Using geospatial data involves numerous uncertainties stemming from various sources such as inaccurate or erroneous measurements, inherent ambiguity of the described phenomena, or subjectivity of human interpretation. If the uncertain nature of the data is not represented, ill-informed interpretations and decisions can be the consequence. Accordingly, there has been significant research activity describing and visualizing uncertainty in data rather than ignoring it. Multiple typologies have been proposed to identify and quantify relevant types of uncertainty and a multitude of techniques to visualize uncertainty have been developed. However, the use of such techniques in practice is still rare because standardized methods and guidelines are few and largely untested. This contribution provides an introduction to the conceptualization and representation of uncertainty in geospatial data, focusing on strategies for the selection of suitable representation and visualization techniques.

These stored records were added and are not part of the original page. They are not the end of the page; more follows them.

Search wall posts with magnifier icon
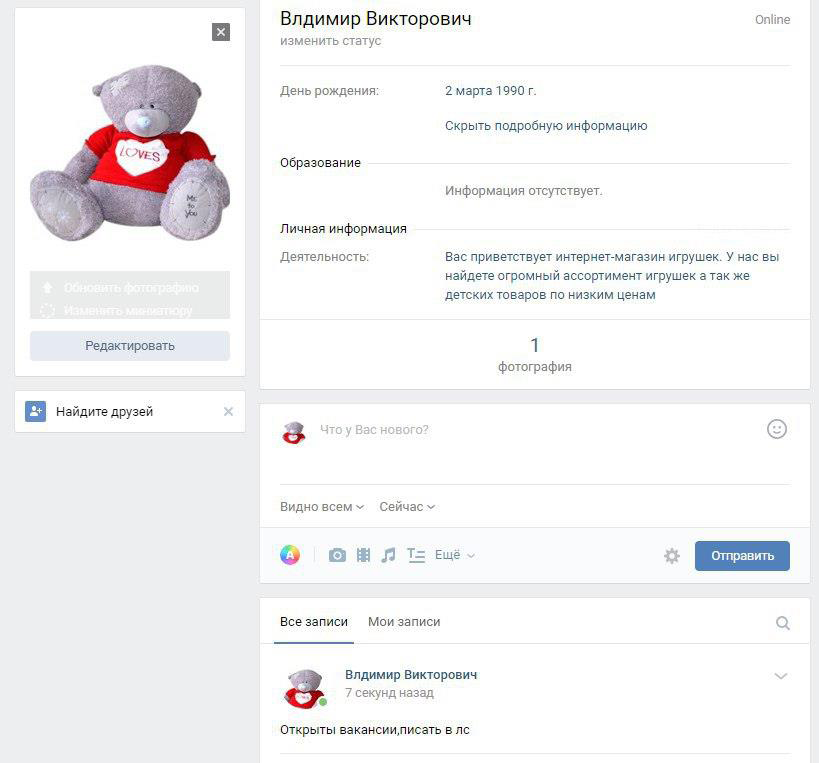The height and width of the screenshot is (763, 819). [x=783, y=623]
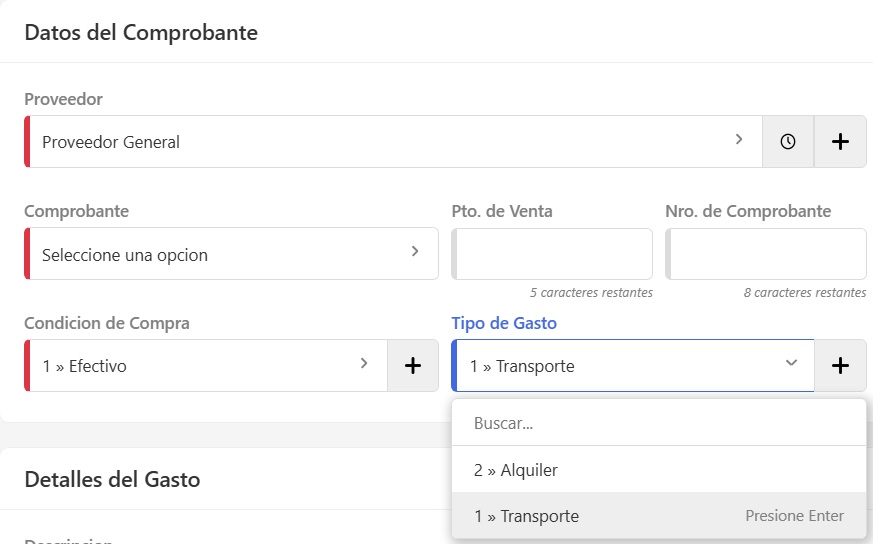This screenshot has height=544, width=873.
Task: Click the '1 » Transporte' Tipo de Gasto combo box
Action: point(620,366)
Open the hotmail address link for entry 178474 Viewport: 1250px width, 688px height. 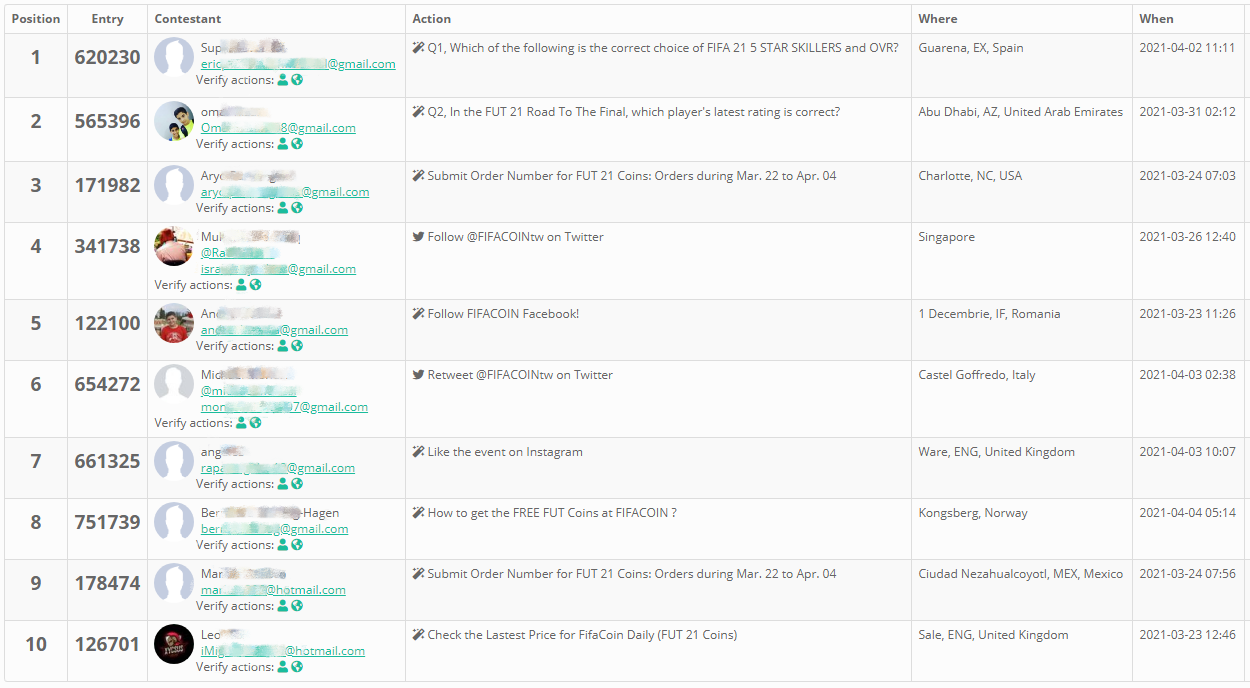click(x=273, y=590)
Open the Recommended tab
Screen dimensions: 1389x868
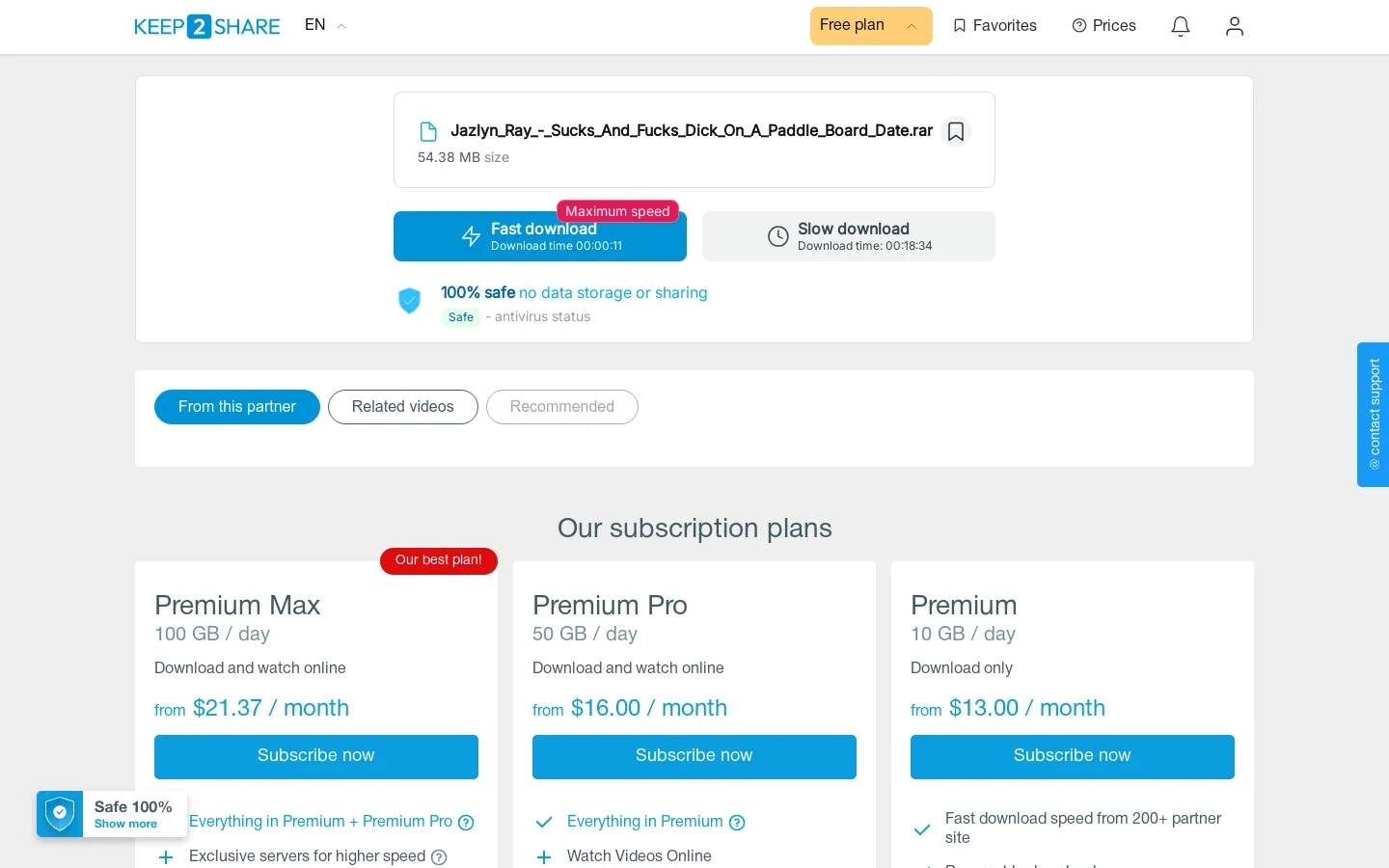(x=562, y=407)
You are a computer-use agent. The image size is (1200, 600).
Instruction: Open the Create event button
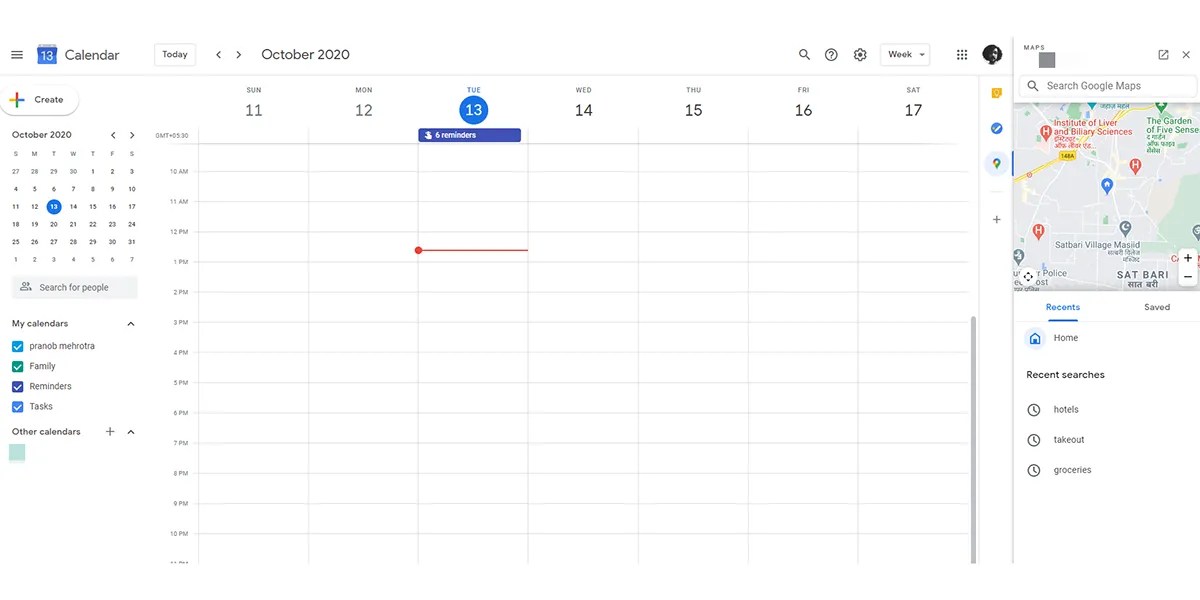click(x=40, y=99)
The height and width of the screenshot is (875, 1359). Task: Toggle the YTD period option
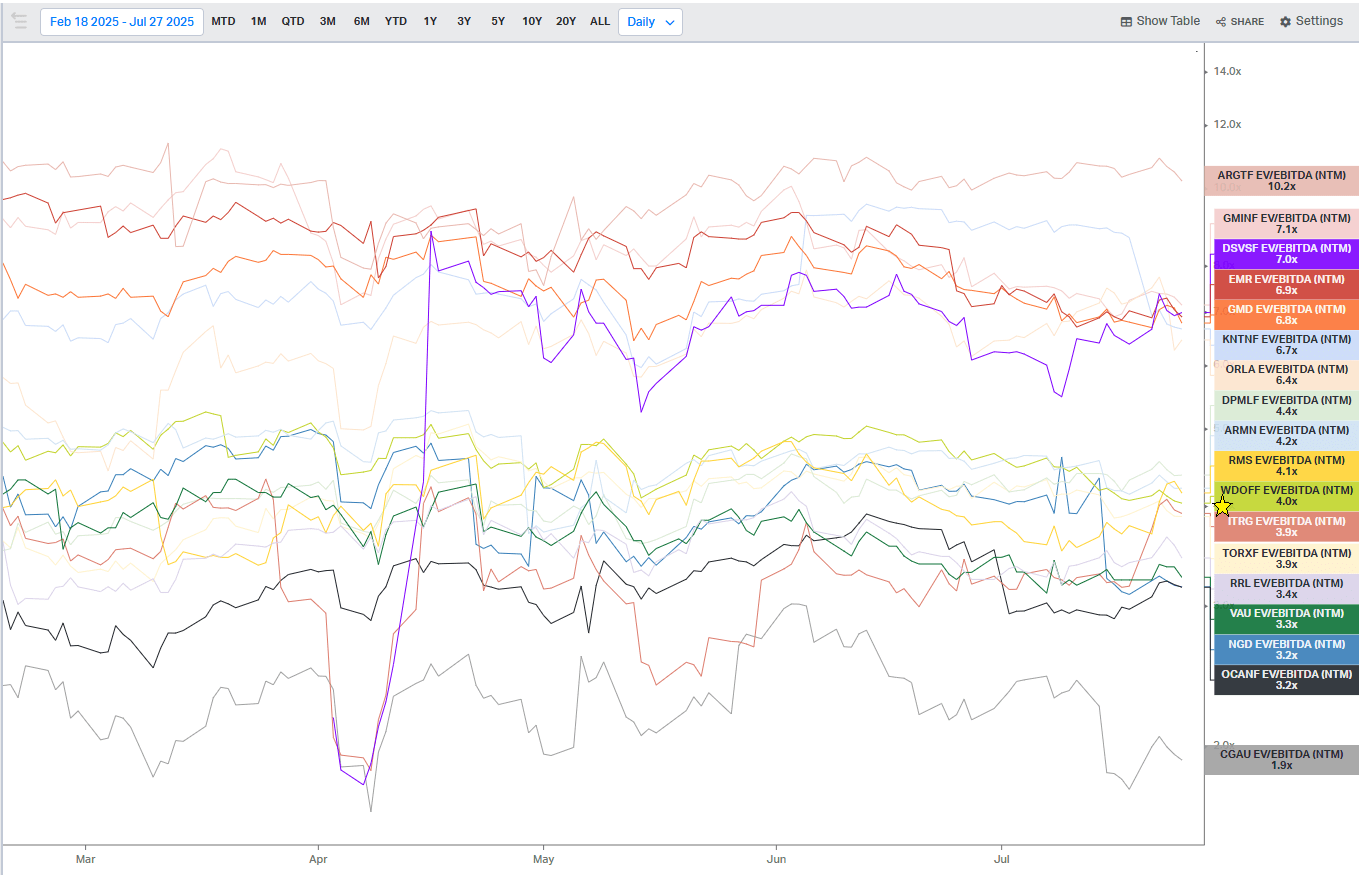coord(396,20)
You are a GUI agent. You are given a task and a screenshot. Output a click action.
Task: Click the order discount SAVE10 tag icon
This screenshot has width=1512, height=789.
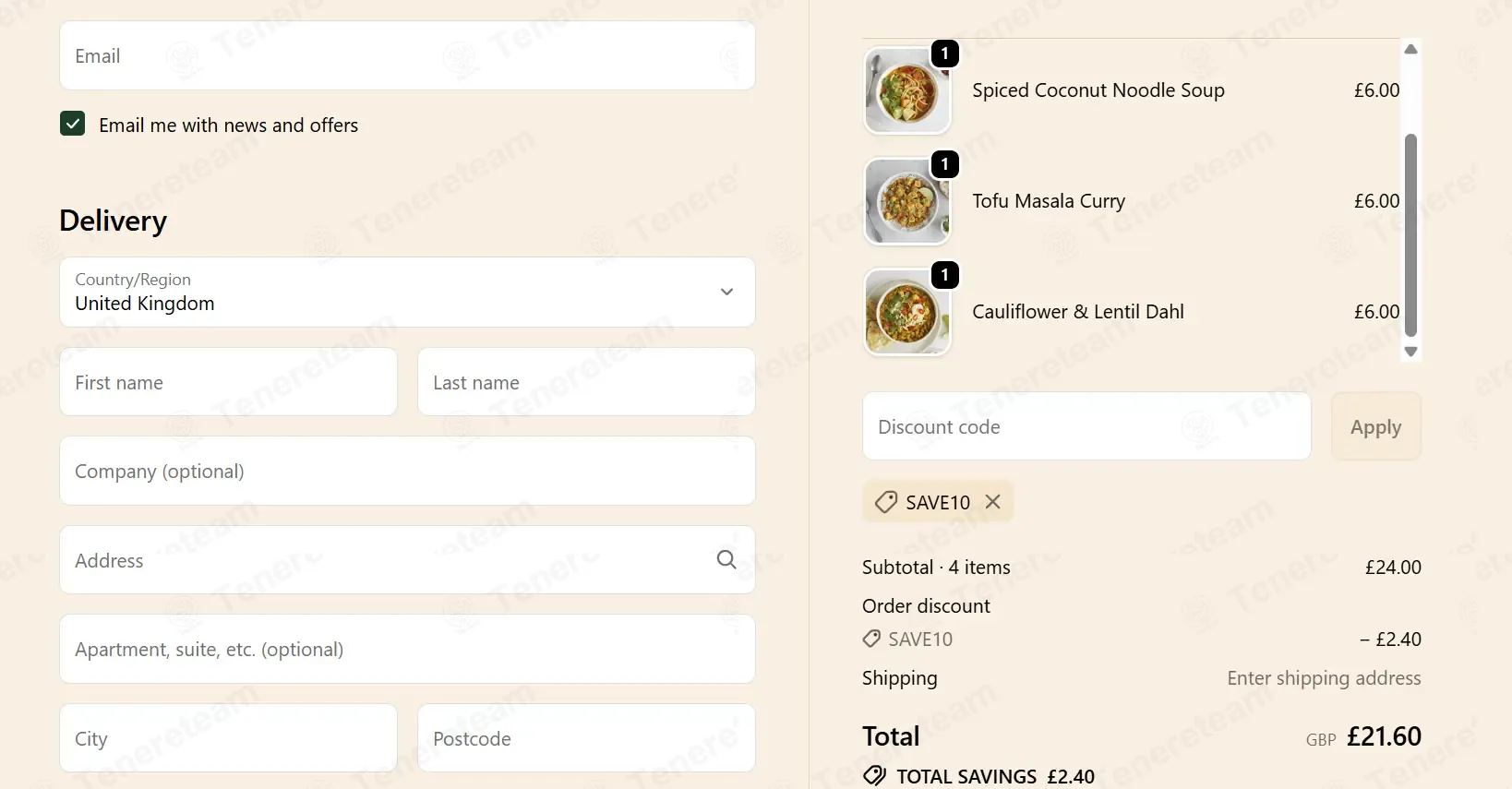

Kinkeldey, C., & Senaratne, H. (2018). Representing Uncertainty. The Geographic Information Science & Technology Body of Knowledge (2nd Quarter 2018 Edition), John P. Wilson (ed.). DOI: 10.22224/gistbok/2018.2.3
This Topic is also available in the following editions:
DiBiase, D., DeMers, M., Johnson, A., Kemp, K., Luck, A. T., Plewe, B., and Wentz, E. (2006). Visualization of uncertainty. The Geographic Information Science & Technology Body of Knowledge. Washington, DC: Association of American Geographers.
accuracy: the degree of closeness between observation and reality
adjacent view: a representation strategy that uses separate views for data and uncertainty, typically a side-by-side (map pair) view (opposed to "coincident view")
coincident view: a representation strategy that integrates the representation of uncertainty into the same view as the data (opposed to "adjacent view")
completeness: the extent to which information is comprehensive
consistency: the extent to which information components agree
credibility: the reliability of information source
currency: the time span from occurrence through information collection/processing to use
dynamic view: a representation strategy that uses animation and/or interaction to depict uncertainty (opposed to "static view")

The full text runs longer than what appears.